Material for this task –
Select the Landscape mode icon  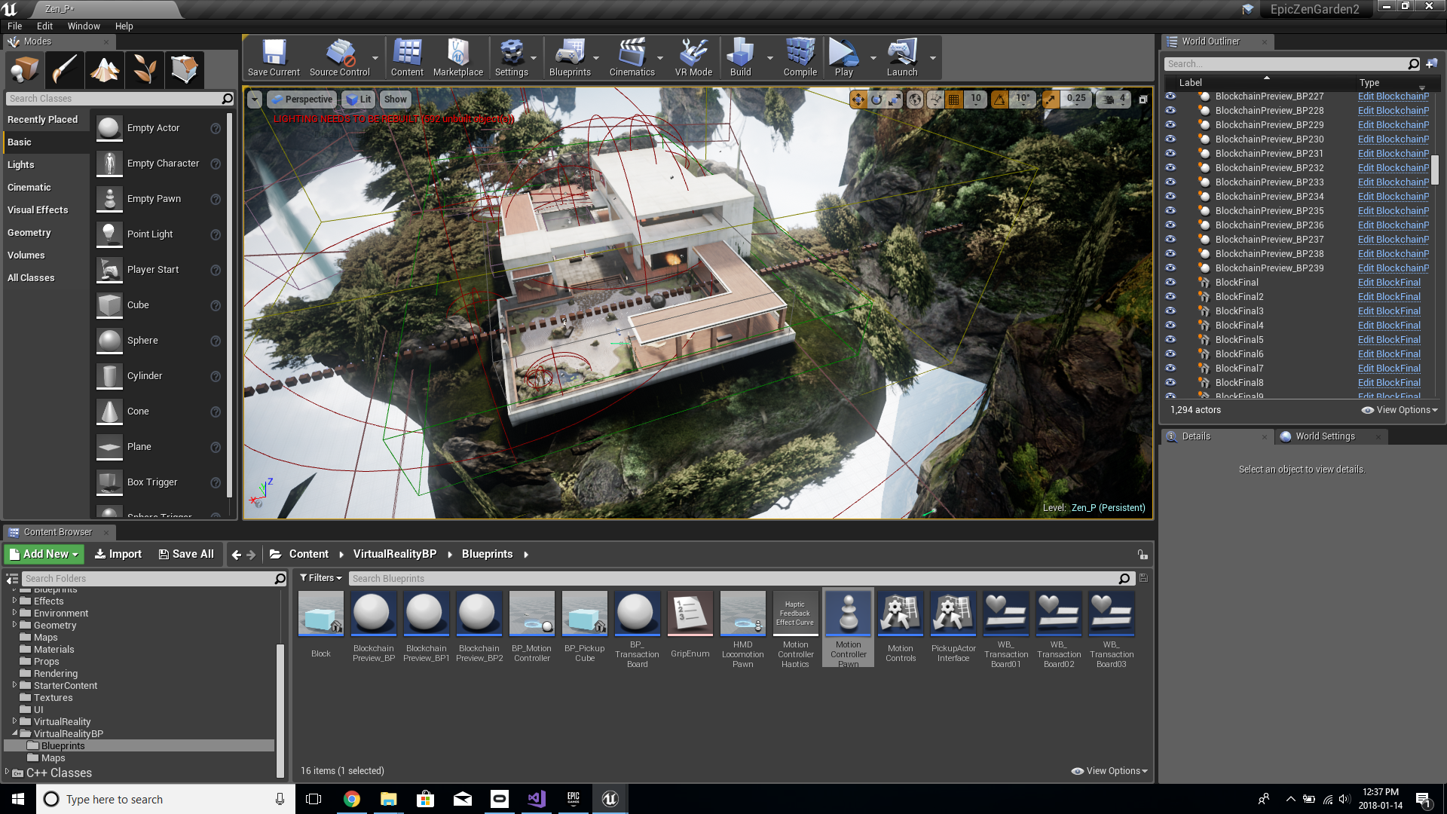click(105, 69)
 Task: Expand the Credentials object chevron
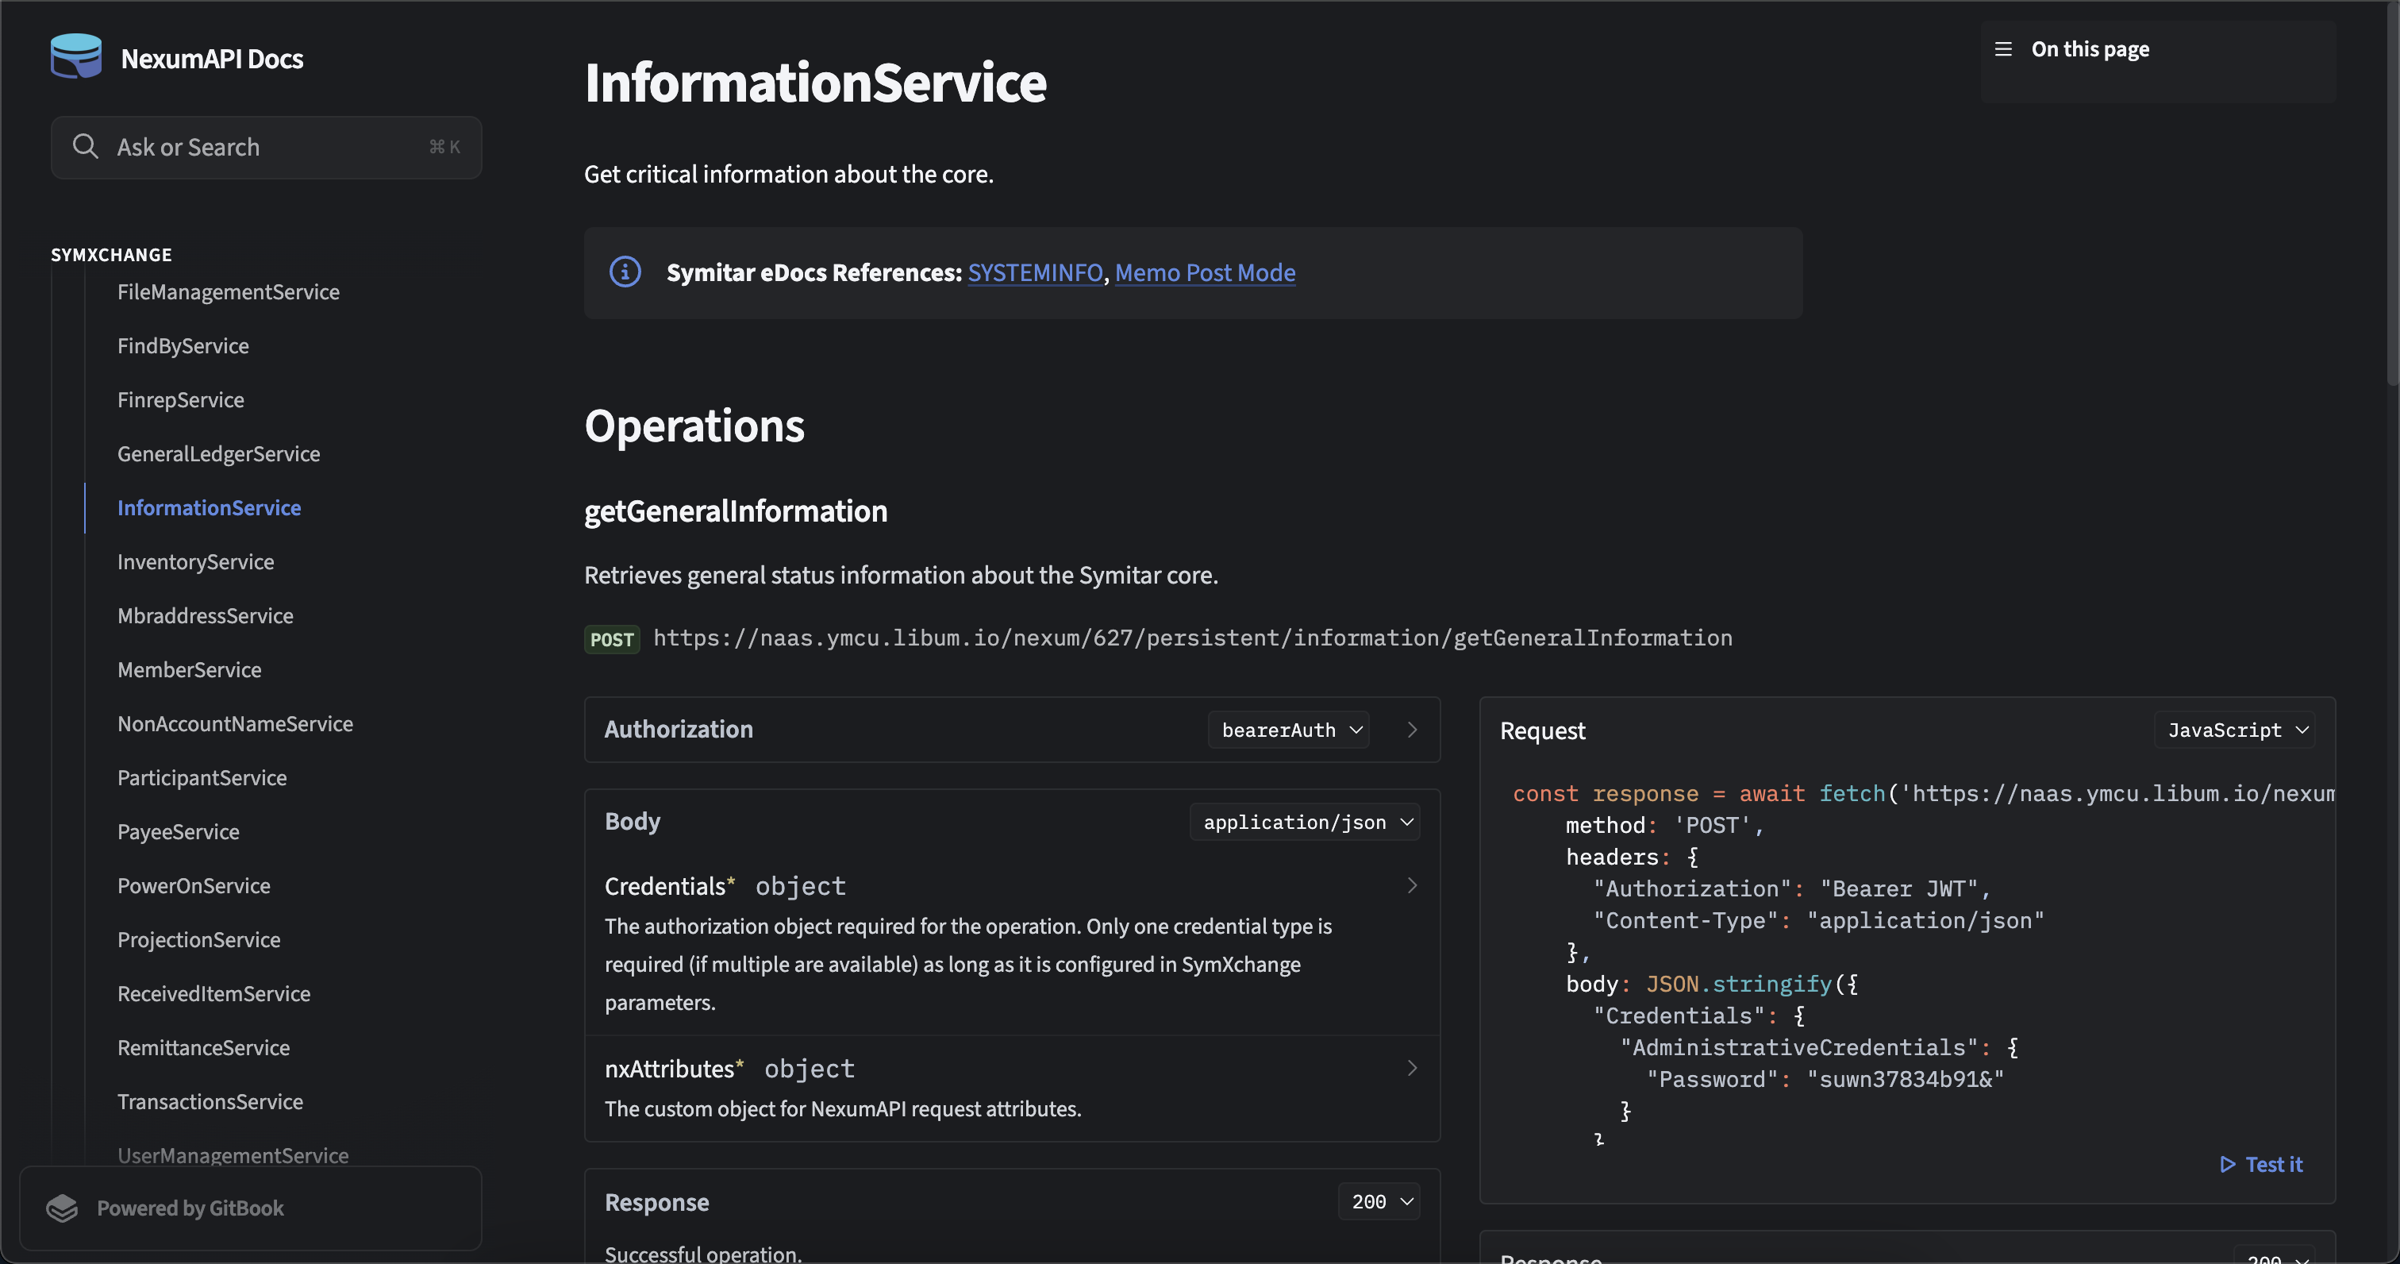(x=1411, y=886)
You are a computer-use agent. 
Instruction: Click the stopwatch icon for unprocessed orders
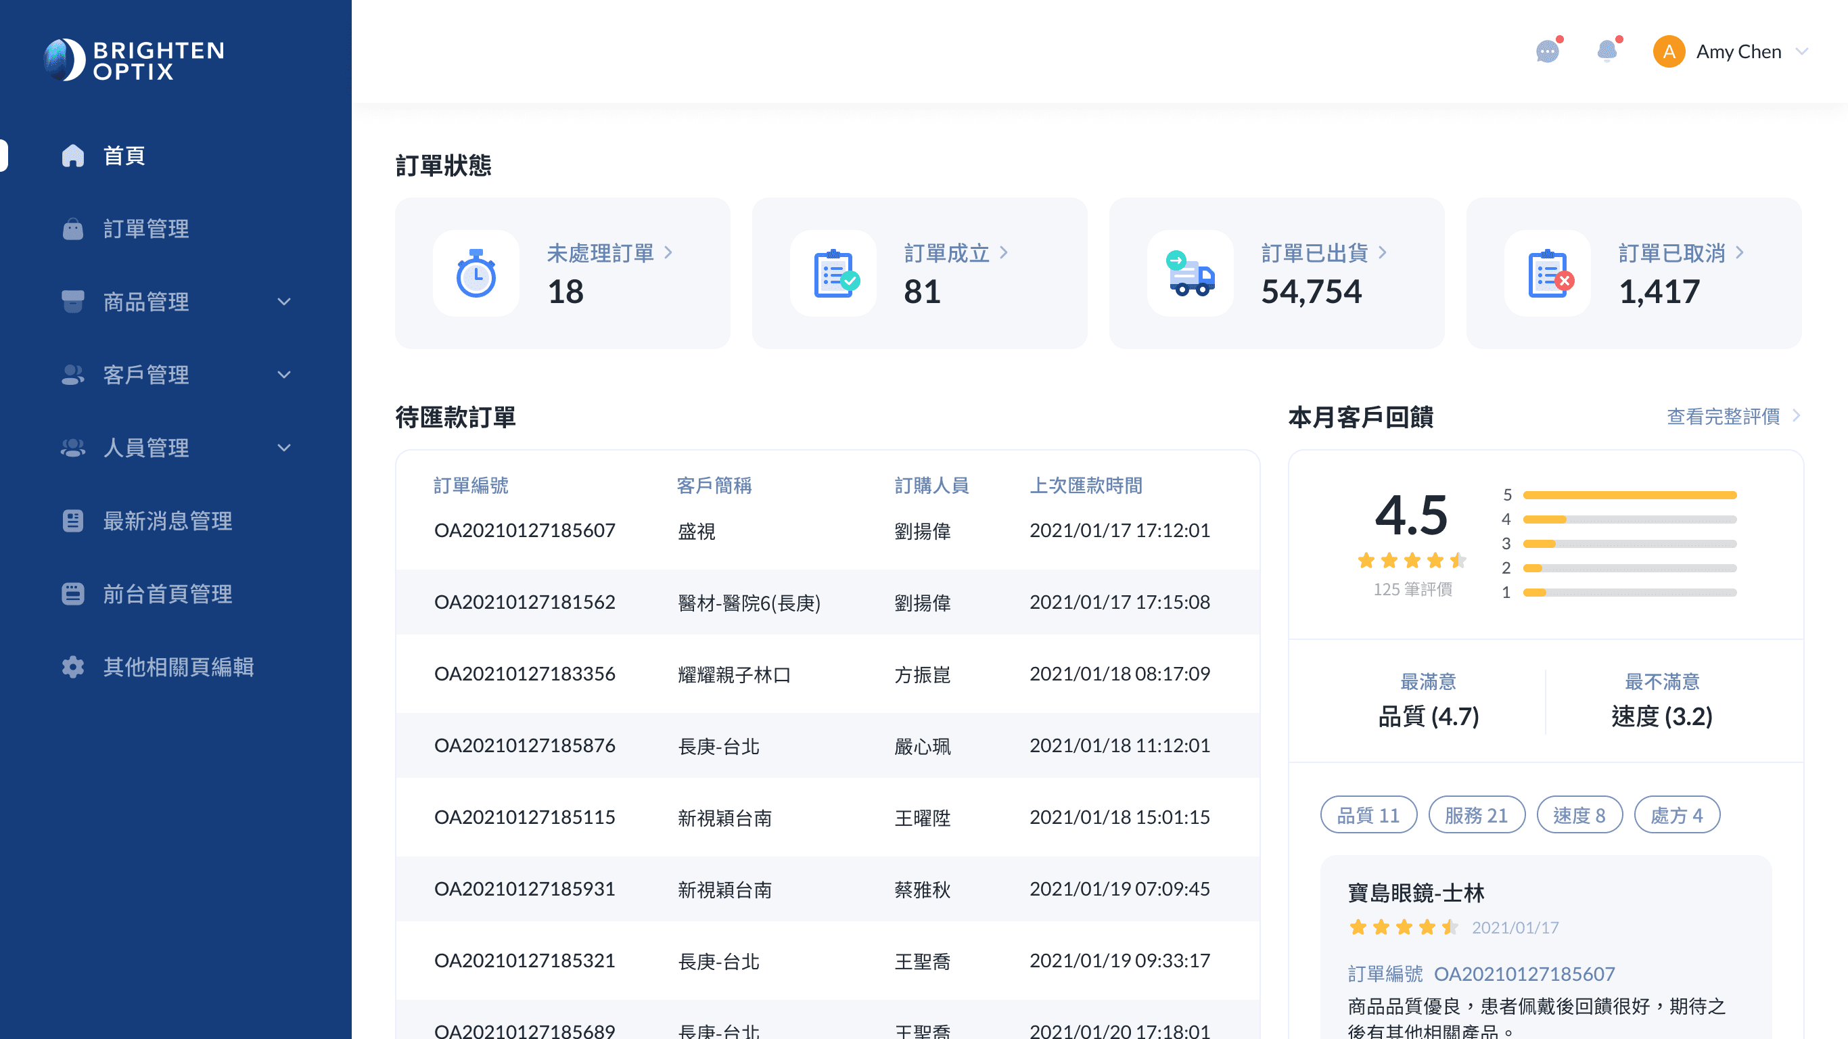click(x=476, y=273)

What you will do – Pictures are to be omitted from the copy, and only the lines from the one containing "Instruction: Click the" through the final line of the listing above are to be written out exactly.

Written response –
Instruction: Click the stopwatch icon for unprocessed orders
click(x=476, y=273)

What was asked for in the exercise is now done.